A mais recente controvérsia a dividir o Poder Judiciário brasileiro vai além de questões de técnica processual ou de interpretação de precedentes: trata-se de um problema de hierarquia institucional e de confiança entre os tribunais superiores.

A disputa em torno do uso dos Relatórios de Inteligência Financeira (RIFs) produzidos pelo Conselho de Controle de Atividades Financeiras (Coaf) transformou-se em um verdadeiro labirinto jurídico, no qual juízes, promotores e investigadores não sabem, com clareza, a quem devem obediência.

No dia 25 de agosto, duas decisões opostas ilustraram o cenário de incerteza.

A primeira, divulgada pela Consultor Jurídico, informou que o ministro Gilmar Mendes, do Supremo Tribunal Federal (STF), havia validado decisão que anulou o uso de RIFs solicitados por órgãos de investigação sem autorização judicial, reafirmando a necessidade de controle jurisdicional no compartilhamento de dados financeiros.

Poucas horas depois, a mesma publicação noticiou que o ministro Alexandre de Moraes, relator do processo que discute a constitucionalidade dos chamados RIFs “por encomenda”, determinou a suspensão de todas as decisões que consideravam essa prática ilegal.

Moraes entende que a requisição de relatórios pelo Ministério Público ou pela polícia não viola o Tema 990 de repercussão geral, que reconheceu a validade do compartilhamento espontâneo de informações entre órgãos de controle e de persecução penal.

STJ em meio ao fogo cruzado

No Superior Tribunal de Justiça (STJ), a divergência entre as turmas do Supremo causou perplexidade.

Durante sessão da 5ª Turma, em 7 de outubro, o ministro Joel Ilan Paciornik relatou publicamente a confusão instalada entre assessores e magistrados.
“Não sei, porque nesse sistema realmente não sabemos a quem devemos obediência”, afirmou, ao ser questionado sobre qual decisão do Supremo deveria prevalecer.

O episódio expôs o impasse vivido pelo STJ diante da cisão jurisprudencial do STF.

O colegiado fora obrigado a seguir decisão da 1ª Turma (Rcl 70.191), relatada por Alexandre de Moraes, que havia anulado um acórdão anterior da própria 5ª Turma.

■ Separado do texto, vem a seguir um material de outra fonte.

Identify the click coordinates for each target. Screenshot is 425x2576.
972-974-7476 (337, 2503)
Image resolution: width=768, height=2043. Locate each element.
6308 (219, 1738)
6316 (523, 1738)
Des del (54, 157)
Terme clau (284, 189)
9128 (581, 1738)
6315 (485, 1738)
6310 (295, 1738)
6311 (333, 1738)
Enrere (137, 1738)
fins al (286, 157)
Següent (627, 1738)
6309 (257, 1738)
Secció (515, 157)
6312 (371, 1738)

Nesse acórdão, o STJ considerara ilícito o uso de RIFs solicitados antes da instauração formal de inquérito policial, por entender que a requisição direta ao Coaf, sem autorização judicial, afronta o princípio da reserva de jurisdição.

O relator do caso, ministro Ribeiro Dantas, chegou a solicitar comunicação ao presidente da 3ª Seção, ministro Antônio Saldanha Palheiro, informando que o aparente descumprimento da jurisprudência interna do tribunal se dera em respeito à decisão superior da 1ª Turma do STF.

“Estamos numa situação muito difícil”, reconheceu Dantas.

“Uma turma do Supremo entende de um jeito, outra entende de outro. Quando decidimos conforme uma delas, a outra reforma. E quando decidimos conforme a outra, a primeira reclama.”

Diante do impasse, Ribeiro Dantas adiantou que o STJ continuará acatando as decisões proferidas em reclamações constitucionais vindas do Supremo.

“Além de disciplinados em relação aos nossos precedentes internos, precisamos ser obedientes à instância maior”, concluiu o ministro.